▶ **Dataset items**
┏━━

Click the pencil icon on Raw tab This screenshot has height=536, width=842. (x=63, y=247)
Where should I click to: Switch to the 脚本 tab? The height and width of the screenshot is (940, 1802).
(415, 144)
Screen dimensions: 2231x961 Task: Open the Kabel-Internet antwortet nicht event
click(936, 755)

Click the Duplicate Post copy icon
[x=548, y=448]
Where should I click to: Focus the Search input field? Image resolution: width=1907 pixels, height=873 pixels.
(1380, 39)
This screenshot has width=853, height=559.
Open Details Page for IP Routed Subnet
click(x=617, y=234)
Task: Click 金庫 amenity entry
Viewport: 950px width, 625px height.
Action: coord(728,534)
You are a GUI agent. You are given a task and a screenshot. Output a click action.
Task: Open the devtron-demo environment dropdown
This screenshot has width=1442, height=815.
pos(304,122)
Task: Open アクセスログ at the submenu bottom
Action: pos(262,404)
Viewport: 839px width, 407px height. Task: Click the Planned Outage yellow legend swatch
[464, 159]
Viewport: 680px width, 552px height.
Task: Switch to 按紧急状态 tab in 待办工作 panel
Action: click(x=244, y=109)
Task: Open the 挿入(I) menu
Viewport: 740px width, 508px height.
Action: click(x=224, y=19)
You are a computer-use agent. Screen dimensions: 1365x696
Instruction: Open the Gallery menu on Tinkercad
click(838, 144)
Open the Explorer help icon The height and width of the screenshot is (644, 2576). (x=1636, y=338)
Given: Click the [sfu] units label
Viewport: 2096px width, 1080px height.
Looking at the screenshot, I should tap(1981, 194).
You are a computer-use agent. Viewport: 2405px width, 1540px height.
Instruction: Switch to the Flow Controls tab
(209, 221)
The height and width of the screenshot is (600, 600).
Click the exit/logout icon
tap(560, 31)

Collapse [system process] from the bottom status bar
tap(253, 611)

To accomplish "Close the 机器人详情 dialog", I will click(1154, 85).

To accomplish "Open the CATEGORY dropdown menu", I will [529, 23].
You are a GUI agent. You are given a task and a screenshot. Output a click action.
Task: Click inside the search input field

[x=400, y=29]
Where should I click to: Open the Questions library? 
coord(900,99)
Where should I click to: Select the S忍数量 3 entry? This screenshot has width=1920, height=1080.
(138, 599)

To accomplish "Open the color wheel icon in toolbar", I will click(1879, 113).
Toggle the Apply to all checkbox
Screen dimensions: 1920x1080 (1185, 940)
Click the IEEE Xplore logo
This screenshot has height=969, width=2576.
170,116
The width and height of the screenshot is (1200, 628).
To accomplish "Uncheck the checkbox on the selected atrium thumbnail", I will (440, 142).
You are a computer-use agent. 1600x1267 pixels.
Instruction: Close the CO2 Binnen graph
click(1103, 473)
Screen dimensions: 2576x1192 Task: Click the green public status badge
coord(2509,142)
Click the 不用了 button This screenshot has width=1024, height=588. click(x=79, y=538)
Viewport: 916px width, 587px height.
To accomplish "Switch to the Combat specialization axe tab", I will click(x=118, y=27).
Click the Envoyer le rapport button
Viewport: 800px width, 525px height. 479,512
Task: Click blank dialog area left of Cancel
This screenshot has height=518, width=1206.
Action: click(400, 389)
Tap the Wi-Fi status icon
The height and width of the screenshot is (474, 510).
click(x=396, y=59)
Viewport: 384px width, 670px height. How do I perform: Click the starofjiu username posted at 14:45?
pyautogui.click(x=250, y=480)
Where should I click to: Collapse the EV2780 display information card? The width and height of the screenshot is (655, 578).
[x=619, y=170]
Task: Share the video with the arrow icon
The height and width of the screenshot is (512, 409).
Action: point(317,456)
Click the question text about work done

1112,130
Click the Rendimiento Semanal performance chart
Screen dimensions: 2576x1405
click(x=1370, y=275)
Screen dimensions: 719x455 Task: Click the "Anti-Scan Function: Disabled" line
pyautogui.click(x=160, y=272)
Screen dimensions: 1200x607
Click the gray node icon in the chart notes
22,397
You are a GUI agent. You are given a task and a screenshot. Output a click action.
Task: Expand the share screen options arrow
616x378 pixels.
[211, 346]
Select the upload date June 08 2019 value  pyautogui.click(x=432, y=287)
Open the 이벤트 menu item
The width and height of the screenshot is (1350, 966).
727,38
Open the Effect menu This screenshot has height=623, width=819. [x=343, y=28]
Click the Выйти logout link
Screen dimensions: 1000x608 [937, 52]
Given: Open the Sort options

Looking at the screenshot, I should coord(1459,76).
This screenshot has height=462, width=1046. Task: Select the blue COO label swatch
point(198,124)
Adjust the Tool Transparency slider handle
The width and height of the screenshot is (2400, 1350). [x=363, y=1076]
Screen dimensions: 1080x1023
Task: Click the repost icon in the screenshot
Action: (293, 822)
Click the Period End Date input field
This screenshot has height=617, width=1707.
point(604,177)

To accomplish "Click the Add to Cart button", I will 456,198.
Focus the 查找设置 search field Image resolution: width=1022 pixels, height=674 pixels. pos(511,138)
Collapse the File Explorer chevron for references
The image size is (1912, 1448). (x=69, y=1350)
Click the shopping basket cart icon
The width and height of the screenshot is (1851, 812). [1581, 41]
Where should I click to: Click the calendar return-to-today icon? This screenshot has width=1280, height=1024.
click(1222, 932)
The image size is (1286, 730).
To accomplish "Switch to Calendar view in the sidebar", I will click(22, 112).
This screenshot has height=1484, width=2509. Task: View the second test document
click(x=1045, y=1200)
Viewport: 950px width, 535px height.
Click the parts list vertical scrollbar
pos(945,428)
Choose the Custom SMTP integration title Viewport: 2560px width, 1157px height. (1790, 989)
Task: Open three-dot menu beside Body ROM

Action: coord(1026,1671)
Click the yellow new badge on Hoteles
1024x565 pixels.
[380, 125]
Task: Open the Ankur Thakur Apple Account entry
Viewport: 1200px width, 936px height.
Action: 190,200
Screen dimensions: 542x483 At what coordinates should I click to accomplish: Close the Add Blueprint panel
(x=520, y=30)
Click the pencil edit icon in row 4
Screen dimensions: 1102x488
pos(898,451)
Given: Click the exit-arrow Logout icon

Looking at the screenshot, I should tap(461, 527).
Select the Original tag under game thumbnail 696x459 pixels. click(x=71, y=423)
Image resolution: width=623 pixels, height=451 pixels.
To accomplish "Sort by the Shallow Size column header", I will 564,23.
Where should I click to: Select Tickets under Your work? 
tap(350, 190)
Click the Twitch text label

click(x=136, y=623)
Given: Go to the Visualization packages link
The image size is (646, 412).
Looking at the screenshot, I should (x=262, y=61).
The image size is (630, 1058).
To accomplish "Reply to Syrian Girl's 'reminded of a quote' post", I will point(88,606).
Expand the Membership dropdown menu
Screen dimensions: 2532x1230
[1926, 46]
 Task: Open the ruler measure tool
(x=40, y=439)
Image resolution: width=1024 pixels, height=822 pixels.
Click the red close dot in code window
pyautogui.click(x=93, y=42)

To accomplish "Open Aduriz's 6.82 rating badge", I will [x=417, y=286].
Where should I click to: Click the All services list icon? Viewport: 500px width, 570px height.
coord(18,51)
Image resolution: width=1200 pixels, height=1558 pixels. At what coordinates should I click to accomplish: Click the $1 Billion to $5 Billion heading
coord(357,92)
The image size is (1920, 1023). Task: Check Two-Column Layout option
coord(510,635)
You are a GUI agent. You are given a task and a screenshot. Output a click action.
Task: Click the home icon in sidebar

┗━━

▶ **PROBLEM REQUIREMENTS**
Reproduce every one of the items above verbatim, changing nothing.

▶ **SOLUTION FOR THIS PROBLEM**
Click the pencil icon on Raw tab This screenshot has height=536, width=842. (x=63, y=247)
Where should I click to: Switch to the 脚本 tab? The height and width of the screenshot is (940, 1802).
(415, 144)
Screen dimensions: 2231x961 Task: Open the Kabel-Internet antwortet nicht event
click(936, 755)

Click the Duplicate Post copy icon
[x=548, y=448]
Where should I click to: Focus the Search input field? Image resolution: width=1907 pixels, height=873 pixels.
(1380, 39)
This screenshot has width=853, height=559.
Open Details Page for IP Routed Subnet
click(x=617, y=234)
Task: Click 金庫 amenity entry
Viewport: 950px width, 625px height.
Action: coord(728,534)
You are a GUI agent. You are given a task and a screenshot. Output a click action.
Task: Open the devtron-demo environment dropdown
This screenshot has width=1442, height=815.
pos(304,122)
Task: Open アクセスログ at the submenu bottom
Action: pos(262,404)
Viewport: 839px width, 407px height. Task: Click the Planned Outage yellow legend swatch
[464, 159]
Viewport: 680px width, 552px height.
Task: Switch to 按紧急状态 tab in 待办工作 panel
Action: click(x=244, y=109)
Task: Open the 挿入(I) menu
Viewport: 740px width, 508px height.
Action: click(x=224, y=19)
You are a computer-use agent. Screen dimensions: 1365x696
Instruction: Open the Gallery menu on Tinkercad
click(838, 144)
Open the Explorer help icon The height and width of the screenshot is (644, 2576). (x=1636, y=338)
Given: Click the [sfu] units label
Viewport: 2096px width, 1080px height.
Looking at the screenshot, I should tap(1981, 194).
You are a computer-use agent. Viewport: 2405px width, 1540px height.
Instruction: Switch to the Flow Controls tab
(209, 221)
The height and width of the screenshot is (600, 600).
Click the exit/logout icon
tap(560, 31)

Collapse [system process] from the bottom status bar
tap(253, 611)

To accomplish "Close the 机器人详情 dialog", I will click(1154, 85).

To accomplish "Open the CATEGORY dropdown menu", I will [529, 23].
You are a GUI agent. You are given a task and a screenshot. Output a click action.
Task: Click inside the search input field

[x=400, y=29]
Where should I click to: Open the Questions library? 
coord(900,99)
Where should I click to: Select the S忍数量 3 entry? This screenshot has width=1920, height=1080.
(138, 599)

To accomplish "Open the color wheel icon in toolbar", I will click(1879, 113).
Toggle the Apply to all checkbox
Screen dimensions: 1920x1080 (1185, 940)
Click the IEEE Xplore logo
This screenshot has height=969, width=2576.
170,116
The width and height of the screenshot is (1200, 628).
To accomplish "Uncheck the checkbox on the selected atrium thumbnail", I will (440, 142).
You are a computer-use agent. 1600x1267 pixels.
Instruction: Close the CO2 Binnen graph
click(1103, 473)
Screen dimensions: 2576x1192 Task: Click the green public status badge
coord(2509,142)
Click the 不用了 button This screenshot has width=1024, height=588. click(x=79, y=538)
Viewport: 916px width, 587px height.
To accomplish "Switch to the Combat specialization axe tab", I will click(x=118, y=27).
Click the Envoyer le rapport button
Viewport: 800px width, 525px height. 479,512
Task: Click blank dialog area left of Cancel
This screenshot has height=518, width=1206.
Action: click(400, 389)
Tap the Wi-Fi status icon
The height and width of the screenshot is (474, 510).
click(x=396, y=59)
Viewport: 384px width, 670px height. How do I perform: Click the starofjiu username posted at 14:45?
pyautogui.click(x=250, y=480)
Where should I click to: Collapse the EV2780 display information card? The width and height of the screenshot is (655, 578).
[x=619, y=170]
Task: Share the video with the arrow icon
The height and width of the screenshot is (512, 409).
Action: point(317,456)
Click the question text about work done

1112,130
Click the Rendimiento Semanal performance chart
Screen dimensions: 2576x1405
click(x=1370, y=275)
Screen dimensions: 719x455 Task: Click the "Anti-Scan Function: Disabled" line
pyautogui.click(x=160, y=272)
Screen dimensions: 1200x607
Click the gray node icon in the chart notes
22,397
You are a GUI agent. You are given a task and a screenshot. Output a click action.
Task: Expand the share screen options arrow
616x378 pixels.
[211, 346]
Select the upload date June 08 2019 value  pyautogui.click(x=432, y=287)
Open the 이벤트 menu item
The width and height of the screenshot is (1350, 966).
727,38
Open the Effect menu This screenshot has height=623, width=819. [x=343, y=28]
Click the Выйти logout link
Screen dimensions: 1000x608 [937, 52]
Given: Open the Sort options

Looking at the screenshot, I should coord(1459,76).
This screenshot has height=462, width=1046. Task: Select the blue COO label swatch
point(198,124)
Adjust the Tool Transparency slider handle
The width and height of the screenshot is (2400, 1350). [x=363, y=1076]
Screen dimensions: 1080x1023
Task: Click the repost icon in the screenshot
Action: (293, 822)
Click the Period End Date input field
This screenshot has height=617, width=1707.
point(604,177)

To accomplish "Click the Add to Cart button", I will 456,198.
Focus the 查找设置 search field Image resolution: width=1022 pixels, height=674 pixels. pos(511,138)
Collapse the File Explorer chevron for references
The image size is (1912, 1448). (x=69, y=1350)
Click the shopping basket cart icon
The width and height of the screenshot is (1851, 812). [1581, 41]
Where should I click to: Click the calendar return-to-today icon? This screenshot has width=1280, height=1024.
click(1222, 932)
The image size is (1286, 730).
To accomplish "Switch to Calendar view in the sidebar", I will click(22, 112).
This screenshot has height=1484, width=2509. Task: View the second test document
click(x=1045, y=1200)
Viewport: 950px width, 535px height.
Click the parts list vertical scrollbar
pos(945,428)
Choose the Custom SMTP integration title Viewport: 2560px width, 1157px height. (1790, 989)
Task: Open three-dot menu beside Body ROM

Action: coord(1026,1671)
Click the yellow new badge on Hoteles
1024x565 pixels.
[380, 125]
Task: Open the Ankur Thakur Apple Account entry
Viewport: 1200px width, 936px height.
Action: 190,200
Screen dimensions: 542x483 At what coordinates should I click to accomplish: Close the Add Blueprint panel
(x=520, y=30)
Click the pencil edit icon in row 4
Screen dimensions: 1102x488
pos(898,451)
Given: Click the exit-arrow Logout icon

Looking at the screenshot, I should tap(461, 527).
Select the Original tag under game thumbnail 696x459 pixels. click(x=71, y=423)
Image resolution: width=623 pixels, height=451 pixels.
To accomplish "Sort by the Shallow Size column header", I will 564,23.
Where should I click to: Select Tickets under Your work? 
tap(350, 190)
Click the Twitch text label

click(x=136, y=623)
Given: Go to the Visualization packages link
The image size is (646, 412).
Looking at the screenshot, I should (x=262, y=61).
The image size is (630, 1058).
To accomplish "Reply to Syrian Girl's 'reminded of a quote' post", I will point(88,606).
Expand the Membership dropdown menu
Screen dimensions: 2532x1230
[1926, 46]
 Task: Open the ruler measure tool
(x=40, y=439)
Image resolution: width=1024 pixels, height=822 pixels.
Click the red close dot in code window
pyautogui.click(x=93, y=42)

To accomplish "Open Aduriz's 6.82 rating badge", I will [x=417, y=286].
Where should I click to: Click the All services list icon? Viewport: 500px width, 570px height.
coord(18,51)
Image resolution: width=1200 pixels, height=1558 pixels. At what coordinates should I click to accomplish: Click the $1 Billion to $5 Billion heading
coord(357,92)
The image size is (1920, 1023). Task: Check Two-Column Layout option
coord(510,635)
You are a GUI agent. You are given a task and a screenshot. Output a click action.
Task: Click the home icon in sidebar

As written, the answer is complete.